In Chapter 5 of “Activism!: Direct Action, Hacktivism and the Future of Society”, the author Tim Jordan inadvertently brings to attention the brilliance of large corporations’ marketing scheme. After years of protest against Nike’s use of sweatshops to manufacture its products, Nike, facing heavy critique especially from cultural jammers, began to post provocative messages and “jam their own billboards” (Jordan, 112). Slogans like “The most offensive boots we’ve ever made” were plastered for the public, and Nike began to copy cultural jammer’s own techniques of pasting their own messages over distasteful advertisements. But Nike did not stop there. It was claimed that Nike even commissioned writers to post criticisms of the company. The whole issue became so complex that it became difficult to discern genuine activism from calculated publicity stunts.
It truly is clever for these large corporations to take public condemnation and make it work for them.

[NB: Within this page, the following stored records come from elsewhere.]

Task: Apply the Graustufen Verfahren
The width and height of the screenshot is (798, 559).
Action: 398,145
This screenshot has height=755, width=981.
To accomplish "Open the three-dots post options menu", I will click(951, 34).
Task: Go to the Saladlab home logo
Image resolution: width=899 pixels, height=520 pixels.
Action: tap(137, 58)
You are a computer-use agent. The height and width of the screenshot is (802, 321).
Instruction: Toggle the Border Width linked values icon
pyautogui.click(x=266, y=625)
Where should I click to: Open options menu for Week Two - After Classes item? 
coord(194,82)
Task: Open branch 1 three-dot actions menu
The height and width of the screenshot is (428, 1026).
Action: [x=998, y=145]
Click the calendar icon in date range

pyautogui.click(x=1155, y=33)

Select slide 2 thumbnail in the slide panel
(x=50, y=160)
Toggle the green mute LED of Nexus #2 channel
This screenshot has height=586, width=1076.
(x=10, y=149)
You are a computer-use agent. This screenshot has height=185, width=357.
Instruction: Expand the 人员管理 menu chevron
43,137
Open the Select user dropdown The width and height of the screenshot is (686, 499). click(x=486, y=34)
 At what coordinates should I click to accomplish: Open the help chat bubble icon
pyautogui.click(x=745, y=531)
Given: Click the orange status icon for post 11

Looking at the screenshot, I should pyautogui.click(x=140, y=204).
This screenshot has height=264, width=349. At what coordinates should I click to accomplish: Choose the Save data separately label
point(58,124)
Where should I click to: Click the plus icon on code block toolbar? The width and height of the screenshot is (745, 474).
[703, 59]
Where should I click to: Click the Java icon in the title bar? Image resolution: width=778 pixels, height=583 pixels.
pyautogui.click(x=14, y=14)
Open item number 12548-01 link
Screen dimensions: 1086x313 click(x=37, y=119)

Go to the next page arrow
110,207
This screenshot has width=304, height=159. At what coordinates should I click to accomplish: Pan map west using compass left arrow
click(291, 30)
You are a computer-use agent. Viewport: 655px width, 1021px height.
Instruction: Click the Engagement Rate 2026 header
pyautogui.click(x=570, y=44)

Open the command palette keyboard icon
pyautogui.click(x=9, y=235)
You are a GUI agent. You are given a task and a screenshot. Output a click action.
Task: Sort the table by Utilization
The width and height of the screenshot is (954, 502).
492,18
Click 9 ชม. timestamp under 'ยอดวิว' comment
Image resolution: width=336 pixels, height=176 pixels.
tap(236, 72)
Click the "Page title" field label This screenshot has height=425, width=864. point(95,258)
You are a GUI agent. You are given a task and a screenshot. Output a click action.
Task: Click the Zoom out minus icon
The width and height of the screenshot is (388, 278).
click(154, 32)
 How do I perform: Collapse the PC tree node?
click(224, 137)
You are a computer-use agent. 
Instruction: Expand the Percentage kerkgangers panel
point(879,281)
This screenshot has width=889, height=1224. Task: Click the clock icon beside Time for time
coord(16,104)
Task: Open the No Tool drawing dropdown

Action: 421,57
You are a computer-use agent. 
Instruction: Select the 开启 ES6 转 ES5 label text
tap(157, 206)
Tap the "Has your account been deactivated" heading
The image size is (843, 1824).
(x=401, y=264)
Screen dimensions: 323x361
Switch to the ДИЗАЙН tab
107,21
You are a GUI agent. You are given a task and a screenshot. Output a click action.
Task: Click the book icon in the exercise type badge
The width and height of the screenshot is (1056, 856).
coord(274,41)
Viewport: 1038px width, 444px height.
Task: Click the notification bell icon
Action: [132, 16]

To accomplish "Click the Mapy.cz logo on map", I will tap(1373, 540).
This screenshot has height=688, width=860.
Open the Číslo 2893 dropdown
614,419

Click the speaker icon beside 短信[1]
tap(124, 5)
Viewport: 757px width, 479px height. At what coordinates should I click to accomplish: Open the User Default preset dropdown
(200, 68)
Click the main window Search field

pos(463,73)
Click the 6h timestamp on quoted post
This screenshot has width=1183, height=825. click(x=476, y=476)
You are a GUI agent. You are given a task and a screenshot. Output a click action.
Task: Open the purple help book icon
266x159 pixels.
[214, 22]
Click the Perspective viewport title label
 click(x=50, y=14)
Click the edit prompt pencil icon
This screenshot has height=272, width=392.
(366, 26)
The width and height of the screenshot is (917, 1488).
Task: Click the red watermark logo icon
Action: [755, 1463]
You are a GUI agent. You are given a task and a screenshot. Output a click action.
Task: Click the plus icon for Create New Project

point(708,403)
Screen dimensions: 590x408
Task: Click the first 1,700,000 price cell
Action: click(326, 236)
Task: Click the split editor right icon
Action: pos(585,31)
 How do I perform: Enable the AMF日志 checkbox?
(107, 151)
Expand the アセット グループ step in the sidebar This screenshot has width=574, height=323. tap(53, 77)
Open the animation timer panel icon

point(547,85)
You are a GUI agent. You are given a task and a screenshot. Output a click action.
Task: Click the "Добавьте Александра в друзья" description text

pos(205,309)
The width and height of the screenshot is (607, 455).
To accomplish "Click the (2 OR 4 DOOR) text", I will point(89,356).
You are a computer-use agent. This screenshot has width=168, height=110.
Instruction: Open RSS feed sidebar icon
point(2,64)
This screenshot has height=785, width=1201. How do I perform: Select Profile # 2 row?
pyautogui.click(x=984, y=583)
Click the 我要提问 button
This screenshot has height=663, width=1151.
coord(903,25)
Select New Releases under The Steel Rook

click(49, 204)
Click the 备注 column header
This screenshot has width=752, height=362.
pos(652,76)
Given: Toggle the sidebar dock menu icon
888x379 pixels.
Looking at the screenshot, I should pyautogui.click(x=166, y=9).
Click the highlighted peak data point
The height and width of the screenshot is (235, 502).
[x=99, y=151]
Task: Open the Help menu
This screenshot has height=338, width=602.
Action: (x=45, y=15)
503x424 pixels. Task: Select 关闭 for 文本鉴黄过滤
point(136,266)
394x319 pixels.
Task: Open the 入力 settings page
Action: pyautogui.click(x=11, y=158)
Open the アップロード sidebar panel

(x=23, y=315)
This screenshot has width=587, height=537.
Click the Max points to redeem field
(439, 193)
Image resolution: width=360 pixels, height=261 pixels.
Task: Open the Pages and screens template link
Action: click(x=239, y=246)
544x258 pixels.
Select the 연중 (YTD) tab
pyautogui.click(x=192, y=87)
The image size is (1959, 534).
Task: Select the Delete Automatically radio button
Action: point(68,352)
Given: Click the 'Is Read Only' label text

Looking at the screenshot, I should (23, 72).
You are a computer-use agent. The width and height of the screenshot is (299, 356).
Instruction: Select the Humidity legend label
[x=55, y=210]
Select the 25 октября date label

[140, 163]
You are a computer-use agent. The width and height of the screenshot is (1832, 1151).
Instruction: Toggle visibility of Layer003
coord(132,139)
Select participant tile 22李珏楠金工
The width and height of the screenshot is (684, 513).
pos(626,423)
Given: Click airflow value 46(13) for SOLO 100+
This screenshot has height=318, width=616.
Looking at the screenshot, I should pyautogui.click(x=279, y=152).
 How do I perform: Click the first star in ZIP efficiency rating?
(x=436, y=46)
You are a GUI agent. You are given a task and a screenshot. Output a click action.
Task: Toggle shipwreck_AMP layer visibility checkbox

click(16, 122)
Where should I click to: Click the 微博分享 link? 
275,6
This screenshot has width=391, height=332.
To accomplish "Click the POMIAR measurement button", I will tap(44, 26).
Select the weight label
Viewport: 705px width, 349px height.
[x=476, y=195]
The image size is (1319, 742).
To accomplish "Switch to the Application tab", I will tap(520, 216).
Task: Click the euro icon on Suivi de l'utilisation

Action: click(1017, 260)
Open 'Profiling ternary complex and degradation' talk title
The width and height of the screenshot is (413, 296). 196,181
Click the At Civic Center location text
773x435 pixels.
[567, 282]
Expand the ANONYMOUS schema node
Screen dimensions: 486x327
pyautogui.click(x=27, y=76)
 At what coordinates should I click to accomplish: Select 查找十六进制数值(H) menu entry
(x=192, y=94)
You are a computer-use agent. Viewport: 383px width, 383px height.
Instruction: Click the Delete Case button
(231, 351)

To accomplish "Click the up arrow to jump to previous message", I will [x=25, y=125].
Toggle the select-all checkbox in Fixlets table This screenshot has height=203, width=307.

How much more attention did Nike get as a result of this campaign? More importantly, how many more satisfying clinks to Nike’s coffers were heard as a result? At the end of the day, this is what matters most. But it is a terrifying thought that corporations can now counterfeit activism or provoke activism from the public in order to be more noticed. This makes me wonder if we need to be more mindful before we snatch up our pitchforks and protest signs and head to the rally we heard about through Facebook, before we share articles on social media about the injustices of companies as a show of solidarity. Maybe this is exactly what the company wants. Has activism become a vehicle for marketing?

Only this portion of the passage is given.